As our friend Brian Silvestro at The Autopian points out, the related ST1 (basically a chassis cab version of the Staria) is already sold in Europe as an Iveco (which is owned by Tata Motors), so Hyundai appears open to rebadging and rebranding efforts as they will help with economies of scale. A US-market rebranding effort could help with that, too.
Hyundai has two US factories. Hyundai Motor Group Metaplant America in Georgia is newer and builds the Ioniq 5 and 9, and Hyundai Motor Manufacturing Alabama builds N-platform vehicles like the Santa Fe. That makes US production at least conceptually feasible in Alabama, and possible in Georgia.
The Staria’s sleek looks are a major part of its appeal.
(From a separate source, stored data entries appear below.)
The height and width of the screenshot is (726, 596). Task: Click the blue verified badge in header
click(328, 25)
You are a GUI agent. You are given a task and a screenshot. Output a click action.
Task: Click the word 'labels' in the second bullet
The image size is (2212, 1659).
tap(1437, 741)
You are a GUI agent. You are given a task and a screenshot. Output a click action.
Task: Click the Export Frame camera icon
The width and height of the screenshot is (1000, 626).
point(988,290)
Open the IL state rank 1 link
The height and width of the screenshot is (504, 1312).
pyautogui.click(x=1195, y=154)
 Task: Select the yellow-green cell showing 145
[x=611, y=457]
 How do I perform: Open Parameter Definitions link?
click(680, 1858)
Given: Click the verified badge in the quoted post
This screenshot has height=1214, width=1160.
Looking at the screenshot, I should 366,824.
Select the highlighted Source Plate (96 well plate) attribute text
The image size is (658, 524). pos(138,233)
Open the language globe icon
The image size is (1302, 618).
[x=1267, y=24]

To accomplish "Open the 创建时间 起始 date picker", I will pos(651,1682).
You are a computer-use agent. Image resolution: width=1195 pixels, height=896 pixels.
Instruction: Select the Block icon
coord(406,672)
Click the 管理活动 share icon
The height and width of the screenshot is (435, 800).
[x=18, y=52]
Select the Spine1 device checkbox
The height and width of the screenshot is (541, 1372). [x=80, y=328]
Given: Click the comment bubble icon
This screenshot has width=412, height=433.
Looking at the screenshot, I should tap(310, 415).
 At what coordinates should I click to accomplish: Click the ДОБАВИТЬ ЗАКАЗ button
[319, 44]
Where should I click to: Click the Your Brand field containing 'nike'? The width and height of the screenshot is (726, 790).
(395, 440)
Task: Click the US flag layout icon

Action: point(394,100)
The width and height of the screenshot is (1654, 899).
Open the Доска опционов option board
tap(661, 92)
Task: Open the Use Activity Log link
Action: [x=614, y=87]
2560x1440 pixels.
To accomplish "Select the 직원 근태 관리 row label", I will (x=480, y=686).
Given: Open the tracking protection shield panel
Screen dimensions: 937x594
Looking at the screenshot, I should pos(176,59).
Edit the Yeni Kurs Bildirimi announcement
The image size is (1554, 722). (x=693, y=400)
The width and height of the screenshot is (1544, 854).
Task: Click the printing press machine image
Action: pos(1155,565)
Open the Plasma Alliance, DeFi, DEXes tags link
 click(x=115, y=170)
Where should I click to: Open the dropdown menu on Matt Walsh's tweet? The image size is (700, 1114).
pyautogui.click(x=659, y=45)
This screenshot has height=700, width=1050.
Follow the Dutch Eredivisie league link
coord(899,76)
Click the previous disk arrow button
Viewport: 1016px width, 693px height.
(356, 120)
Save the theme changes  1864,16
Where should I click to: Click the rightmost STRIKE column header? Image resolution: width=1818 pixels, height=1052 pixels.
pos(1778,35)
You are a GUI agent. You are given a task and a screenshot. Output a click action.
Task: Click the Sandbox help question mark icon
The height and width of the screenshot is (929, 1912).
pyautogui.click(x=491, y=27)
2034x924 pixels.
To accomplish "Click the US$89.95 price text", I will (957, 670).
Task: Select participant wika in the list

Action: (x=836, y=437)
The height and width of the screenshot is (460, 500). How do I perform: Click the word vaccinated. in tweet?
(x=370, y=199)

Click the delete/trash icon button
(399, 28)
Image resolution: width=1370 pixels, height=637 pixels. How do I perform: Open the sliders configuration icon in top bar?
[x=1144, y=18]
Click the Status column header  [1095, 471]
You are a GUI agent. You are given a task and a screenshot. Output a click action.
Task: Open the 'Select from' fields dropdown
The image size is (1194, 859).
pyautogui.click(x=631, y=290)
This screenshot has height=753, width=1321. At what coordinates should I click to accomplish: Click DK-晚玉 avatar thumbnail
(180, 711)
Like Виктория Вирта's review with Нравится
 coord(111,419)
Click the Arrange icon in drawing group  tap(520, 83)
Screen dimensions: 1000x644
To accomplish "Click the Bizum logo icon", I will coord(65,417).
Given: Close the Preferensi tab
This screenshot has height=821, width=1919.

Even the ST1 looks like a spaceship more than a box truck. Certainly it’s more visually interesting than the BrightDrop vans’ milquetoast blandness.

Lastly, if the Volkswagen ID Buzz is selling so badly here that it took a model year off (and prompted VW to profess its commitment to the model in America, which reveals that the PR problem had grown to a scale that caused executive anxiety), what makes the Staria a possibility? Well, it’s a commercial vehicle with a potential passenger application, rather than an expensive luxury item marketed toward regular consumers in a weak EV market after significant delays. I think Hyundai-GM’s job would be to sell the Staria to Uber drivers and last-mile delivery operators, rather than you as a van-curious consumer.
That said, it would certainly be something if the Staria ended up having success where the ID Buzz did not.